(YOUR OBJECTIVE): Your task is to copy the listing exactly. Drop any pictures from the copy.
-- Opening Marker --
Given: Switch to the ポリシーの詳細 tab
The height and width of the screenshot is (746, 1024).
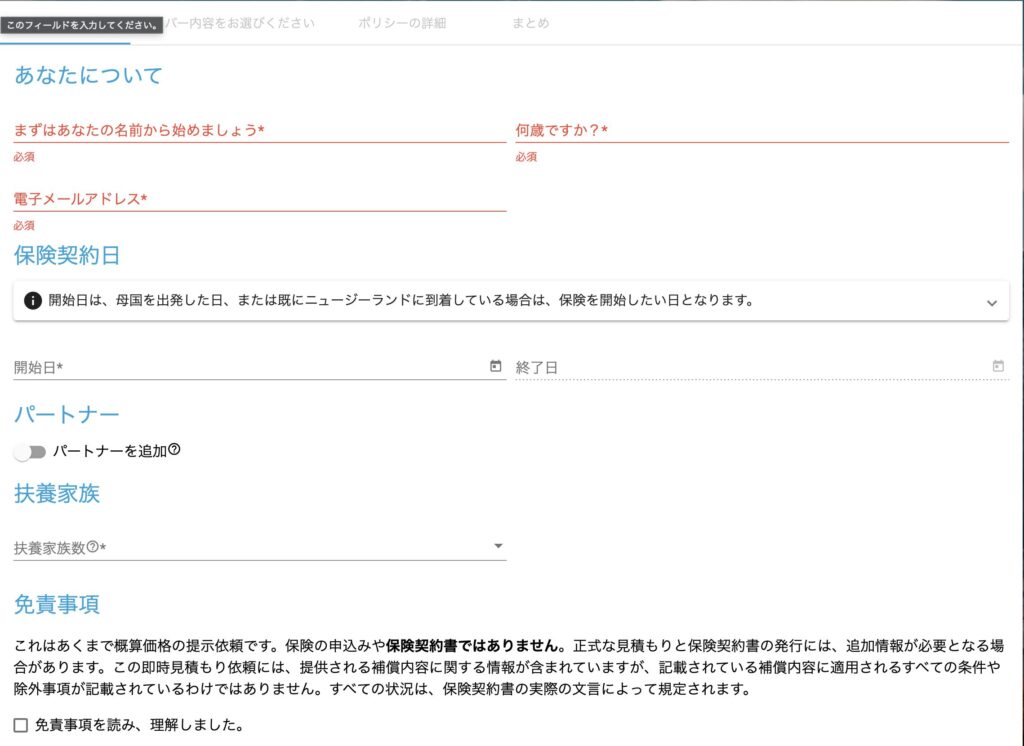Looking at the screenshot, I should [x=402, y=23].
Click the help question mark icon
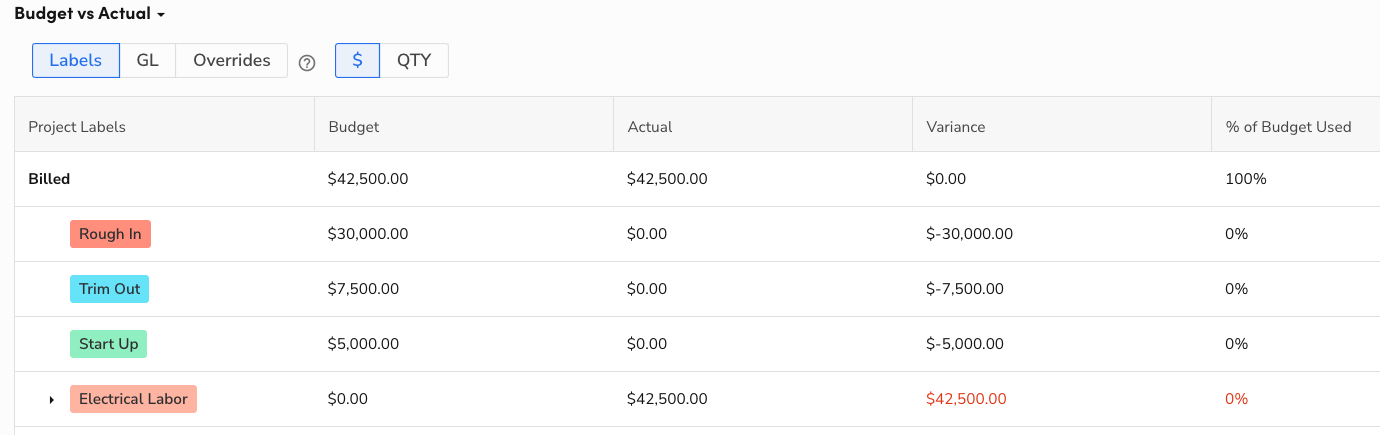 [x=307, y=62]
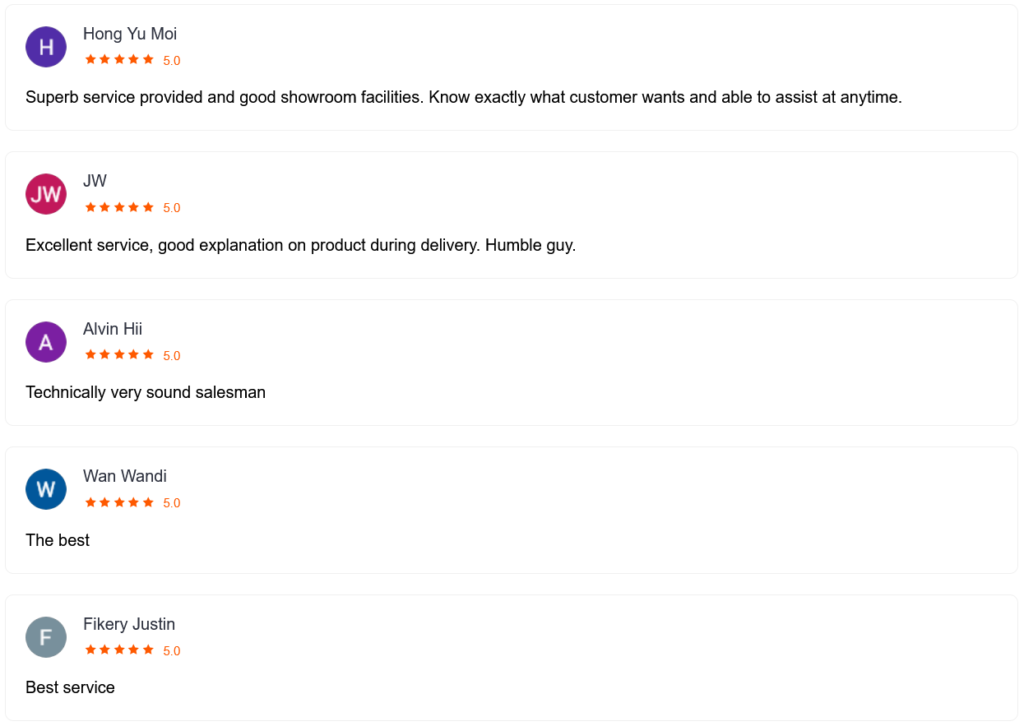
-- Closing Marker --
(ANSWER AREA):
Given: Switch to the ポリシーの詳細 tab
The height and width of the screenshot is (746, 1024).
Looking at the screenshot, I should [x=402, y=23].
Click the help question mark icon
 [x=307, y=62]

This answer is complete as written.